OBJECTIVES: Oxidative stress within the idiopathic pulmonary fibrosis microenvironment decreases the survival of lung mesenchymal stem cells (LMSCs), resulting in disease progression. Herein, the effects of curcumin (CUR) against hydrogen peroxide (H(2)O(2))-mediated damage to murine LMSCs were examined. METHODS: Apoptosis, reactive oxygen species, and mitochondrial membrane potential were detected by flow cytometry. Protein levels of B-cell lymphoma-2 (Bcl-2), Bcl-2 associated x (Bax), cleaved caspase-3, protein kinase B (PKB/Akt), phosphorylated-Akt, nuclear factor erythroid-2-related factor 2 (Nrf2), and heme oxygenase-1 (HO-1) were evaluated by western blot analysis. RESULTS: Apoptosis rates in the 2.5, 5, and 10 µM CUR groups were 23.27% ± 0.31%, 14.87% ±0.41%, and 6.47% ± 0.50%, respectively, all of which were lower than in the H(2)O(2) group (24.46% ± 1.35%).

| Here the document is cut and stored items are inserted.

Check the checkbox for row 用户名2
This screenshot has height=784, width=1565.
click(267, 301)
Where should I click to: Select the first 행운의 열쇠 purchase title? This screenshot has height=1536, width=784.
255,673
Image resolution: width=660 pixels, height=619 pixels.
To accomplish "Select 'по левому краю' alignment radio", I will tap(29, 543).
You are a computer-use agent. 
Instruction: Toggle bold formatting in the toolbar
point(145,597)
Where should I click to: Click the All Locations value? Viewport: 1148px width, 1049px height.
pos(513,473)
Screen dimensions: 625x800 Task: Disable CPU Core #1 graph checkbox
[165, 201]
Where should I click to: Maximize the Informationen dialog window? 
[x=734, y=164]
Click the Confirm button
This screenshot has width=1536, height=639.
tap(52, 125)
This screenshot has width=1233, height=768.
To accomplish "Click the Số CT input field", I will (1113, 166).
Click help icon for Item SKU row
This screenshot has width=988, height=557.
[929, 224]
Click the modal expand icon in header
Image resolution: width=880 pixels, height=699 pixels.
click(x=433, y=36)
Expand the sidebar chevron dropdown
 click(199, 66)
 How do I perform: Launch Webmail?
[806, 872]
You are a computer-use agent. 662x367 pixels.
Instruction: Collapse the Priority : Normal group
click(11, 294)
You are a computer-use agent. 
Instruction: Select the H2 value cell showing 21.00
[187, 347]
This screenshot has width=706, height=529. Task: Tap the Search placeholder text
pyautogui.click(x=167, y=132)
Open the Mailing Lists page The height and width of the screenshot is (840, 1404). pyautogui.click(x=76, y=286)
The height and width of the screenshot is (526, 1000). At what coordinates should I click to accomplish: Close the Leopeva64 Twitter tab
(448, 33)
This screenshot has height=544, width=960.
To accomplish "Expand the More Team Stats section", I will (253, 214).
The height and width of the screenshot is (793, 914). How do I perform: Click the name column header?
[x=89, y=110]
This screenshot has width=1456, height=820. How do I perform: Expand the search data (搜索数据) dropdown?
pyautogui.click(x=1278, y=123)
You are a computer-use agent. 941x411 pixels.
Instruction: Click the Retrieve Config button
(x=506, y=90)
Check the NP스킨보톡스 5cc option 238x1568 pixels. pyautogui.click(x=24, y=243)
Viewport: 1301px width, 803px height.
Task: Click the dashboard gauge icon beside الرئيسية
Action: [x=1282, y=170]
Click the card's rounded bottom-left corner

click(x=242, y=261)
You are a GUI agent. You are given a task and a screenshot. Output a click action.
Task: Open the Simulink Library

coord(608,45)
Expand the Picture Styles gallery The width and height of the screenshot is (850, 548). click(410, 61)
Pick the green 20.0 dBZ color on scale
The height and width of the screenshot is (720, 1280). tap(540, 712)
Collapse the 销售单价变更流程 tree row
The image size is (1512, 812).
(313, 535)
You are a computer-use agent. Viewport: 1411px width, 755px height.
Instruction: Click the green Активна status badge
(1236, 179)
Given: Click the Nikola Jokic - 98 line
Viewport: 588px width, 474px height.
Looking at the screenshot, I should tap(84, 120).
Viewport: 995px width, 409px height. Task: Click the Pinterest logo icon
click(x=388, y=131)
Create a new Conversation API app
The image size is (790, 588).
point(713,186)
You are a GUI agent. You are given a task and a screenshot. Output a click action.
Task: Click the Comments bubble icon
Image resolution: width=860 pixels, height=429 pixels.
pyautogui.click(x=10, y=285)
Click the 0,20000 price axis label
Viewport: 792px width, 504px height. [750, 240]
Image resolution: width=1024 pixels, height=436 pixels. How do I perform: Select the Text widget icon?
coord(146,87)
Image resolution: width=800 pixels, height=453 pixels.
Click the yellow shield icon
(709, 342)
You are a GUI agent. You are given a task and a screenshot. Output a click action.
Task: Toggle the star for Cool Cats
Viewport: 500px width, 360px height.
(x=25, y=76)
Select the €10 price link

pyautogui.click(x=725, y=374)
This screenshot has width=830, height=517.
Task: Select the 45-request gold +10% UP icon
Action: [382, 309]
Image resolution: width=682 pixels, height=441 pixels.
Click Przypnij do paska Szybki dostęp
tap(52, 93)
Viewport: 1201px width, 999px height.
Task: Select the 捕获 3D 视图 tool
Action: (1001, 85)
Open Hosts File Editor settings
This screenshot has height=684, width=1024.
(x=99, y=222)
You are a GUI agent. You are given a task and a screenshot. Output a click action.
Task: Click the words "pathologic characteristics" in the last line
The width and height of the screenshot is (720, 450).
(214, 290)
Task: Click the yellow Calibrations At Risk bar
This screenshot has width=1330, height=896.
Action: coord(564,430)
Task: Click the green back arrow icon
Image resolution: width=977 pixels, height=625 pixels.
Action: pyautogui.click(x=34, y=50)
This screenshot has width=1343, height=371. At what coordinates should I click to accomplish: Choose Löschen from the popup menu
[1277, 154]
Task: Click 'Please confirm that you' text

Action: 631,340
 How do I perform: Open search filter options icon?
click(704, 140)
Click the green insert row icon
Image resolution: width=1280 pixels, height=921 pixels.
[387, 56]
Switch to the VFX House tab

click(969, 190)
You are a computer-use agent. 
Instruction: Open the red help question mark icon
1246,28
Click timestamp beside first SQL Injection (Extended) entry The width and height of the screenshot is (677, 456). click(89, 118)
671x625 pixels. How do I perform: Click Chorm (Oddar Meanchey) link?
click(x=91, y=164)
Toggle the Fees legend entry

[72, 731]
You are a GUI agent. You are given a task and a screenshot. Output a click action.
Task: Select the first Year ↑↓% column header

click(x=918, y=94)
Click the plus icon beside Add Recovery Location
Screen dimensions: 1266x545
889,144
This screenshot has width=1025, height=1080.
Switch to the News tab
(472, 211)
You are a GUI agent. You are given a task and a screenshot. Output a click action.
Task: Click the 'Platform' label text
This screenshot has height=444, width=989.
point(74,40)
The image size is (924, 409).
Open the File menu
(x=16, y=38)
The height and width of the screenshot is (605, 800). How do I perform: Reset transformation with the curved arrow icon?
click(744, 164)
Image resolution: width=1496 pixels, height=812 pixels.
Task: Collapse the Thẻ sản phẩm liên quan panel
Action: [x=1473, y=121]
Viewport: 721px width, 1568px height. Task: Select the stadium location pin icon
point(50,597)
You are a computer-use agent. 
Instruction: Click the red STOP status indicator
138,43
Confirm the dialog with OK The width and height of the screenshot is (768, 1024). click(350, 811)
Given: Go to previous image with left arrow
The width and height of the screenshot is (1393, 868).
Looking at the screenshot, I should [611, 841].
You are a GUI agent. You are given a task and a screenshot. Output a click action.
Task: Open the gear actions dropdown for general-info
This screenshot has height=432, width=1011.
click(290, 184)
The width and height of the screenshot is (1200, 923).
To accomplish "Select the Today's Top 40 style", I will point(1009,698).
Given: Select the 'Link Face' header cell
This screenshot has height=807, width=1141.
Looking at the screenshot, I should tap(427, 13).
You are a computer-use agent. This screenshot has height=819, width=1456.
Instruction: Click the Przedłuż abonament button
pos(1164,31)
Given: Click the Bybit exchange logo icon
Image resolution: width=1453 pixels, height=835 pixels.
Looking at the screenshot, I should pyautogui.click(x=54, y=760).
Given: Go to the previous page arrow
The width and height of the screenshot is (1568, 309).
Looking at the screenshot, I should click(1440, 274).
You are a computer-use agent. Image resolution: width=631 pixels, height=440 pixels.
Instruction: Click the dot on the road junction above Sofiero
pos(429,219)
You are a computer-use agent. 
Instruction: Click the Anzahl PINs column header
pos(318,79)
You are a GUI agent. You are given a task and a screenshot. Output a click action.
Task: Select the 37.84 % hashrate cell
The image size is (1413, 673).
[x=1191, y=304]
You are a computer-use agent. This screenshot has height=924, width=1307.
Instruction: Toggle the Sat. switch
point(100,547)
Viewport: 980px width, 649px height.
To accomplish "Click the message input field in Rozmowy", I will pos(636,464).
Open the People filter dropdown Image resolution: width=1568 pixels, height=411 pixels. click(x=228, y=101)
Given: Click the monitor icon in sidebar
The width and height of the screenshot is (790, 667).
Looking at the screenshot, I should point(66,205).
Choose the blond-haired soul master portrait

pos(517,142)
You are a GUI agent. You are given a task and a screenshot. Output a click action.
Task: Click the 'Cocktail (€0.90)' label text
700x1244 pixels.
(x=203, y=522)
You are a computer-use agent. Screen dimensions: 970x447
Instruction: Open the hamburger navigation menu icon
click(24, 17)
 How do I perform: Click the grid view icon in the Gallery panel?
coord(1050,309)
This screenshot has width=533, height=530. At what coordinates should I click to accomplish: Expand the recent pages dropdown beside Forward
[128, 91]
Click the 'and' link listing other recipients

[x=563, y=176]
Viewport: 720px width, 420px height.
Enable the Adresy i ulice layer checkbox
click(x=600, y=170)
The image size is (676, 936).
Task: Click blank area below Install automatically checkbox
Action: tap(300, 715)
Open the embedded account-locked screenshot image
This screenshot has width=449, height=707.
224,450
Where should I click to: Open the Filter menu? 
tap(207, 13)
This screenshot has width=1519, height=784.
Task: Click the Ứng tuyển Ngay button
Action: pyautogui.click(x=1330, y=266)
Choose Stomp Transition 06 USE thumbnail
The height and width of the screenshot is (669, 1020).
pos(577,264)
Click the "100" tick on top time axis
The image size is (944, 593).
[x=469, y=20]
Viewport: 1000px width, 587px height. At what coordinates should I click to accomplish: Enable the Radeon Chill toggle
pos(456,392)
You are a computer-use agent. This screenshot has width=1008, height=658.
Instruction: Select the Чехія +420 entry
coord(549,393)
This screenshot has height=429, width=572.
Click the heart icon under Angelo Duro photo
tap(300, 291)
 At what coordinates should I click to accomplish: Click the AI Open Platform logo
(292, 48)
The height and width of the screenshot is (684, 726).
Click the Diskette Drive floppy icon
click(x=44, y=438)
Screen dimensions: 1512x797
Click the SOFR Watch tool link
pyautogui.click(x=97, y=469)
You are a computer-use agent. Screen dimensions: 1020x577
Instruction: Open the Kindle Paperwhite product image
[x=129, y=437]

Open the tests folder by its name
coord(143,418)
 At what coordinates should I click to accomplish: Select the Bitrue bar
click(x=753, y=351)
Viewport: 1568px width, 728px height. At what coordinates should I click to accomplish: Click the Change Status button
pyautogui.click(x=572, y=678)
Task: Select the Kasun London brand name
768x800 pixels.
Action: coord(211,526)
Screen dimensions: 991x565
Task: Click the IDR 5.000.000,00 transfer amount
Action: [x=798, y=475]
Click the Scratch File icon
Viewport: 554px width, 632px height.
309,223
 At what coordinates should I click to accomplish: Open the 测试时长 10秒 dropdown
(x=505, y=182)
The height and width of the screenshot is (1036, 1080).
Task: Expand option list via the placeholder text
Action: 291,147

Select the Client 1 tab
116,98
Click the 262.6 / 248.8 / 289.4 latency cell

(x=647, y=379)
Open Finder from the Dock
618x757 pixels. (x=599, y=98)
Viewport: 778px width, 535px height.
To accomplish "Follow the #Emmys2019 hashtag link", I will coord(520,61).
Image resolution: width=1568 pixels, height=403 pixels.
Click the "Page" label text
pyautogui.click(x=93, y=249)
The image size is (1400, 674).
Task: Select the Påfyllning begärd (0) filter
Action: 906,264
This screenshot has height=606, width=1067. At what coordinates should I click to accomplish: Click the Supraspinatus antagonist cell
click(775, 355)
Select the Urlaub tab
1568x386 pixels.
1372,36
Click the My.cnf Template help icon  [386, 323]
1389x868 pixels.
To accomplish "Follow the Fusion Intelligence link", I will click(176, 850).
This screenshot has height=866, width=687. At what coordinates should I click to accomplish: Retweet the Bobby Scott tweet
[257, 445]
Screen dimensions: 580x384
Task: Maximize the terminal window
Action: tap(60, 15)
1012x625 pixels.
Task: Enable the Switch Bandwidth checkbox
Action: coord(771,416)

Reactive oxygen species levels were decreased, while mitochondrial membrane potential levels were increased in concentration-dependent manners in the CUR groups compared with the H(2)O(2) group. Compared with the H(2)O(2) group, all CUR groups showed reduced cleaved caspase-3 expression, increased Nrf2 and HO-1 expression, and increased Bcl-2/Bax and p-Akt/Akt ratios. CONCLUSIONS: The protective effects of CUR against H(2)O(2)-mediated damage in murine LMSCs may be mediated through the Akt/Nrf2/HO-1 signaling pathway.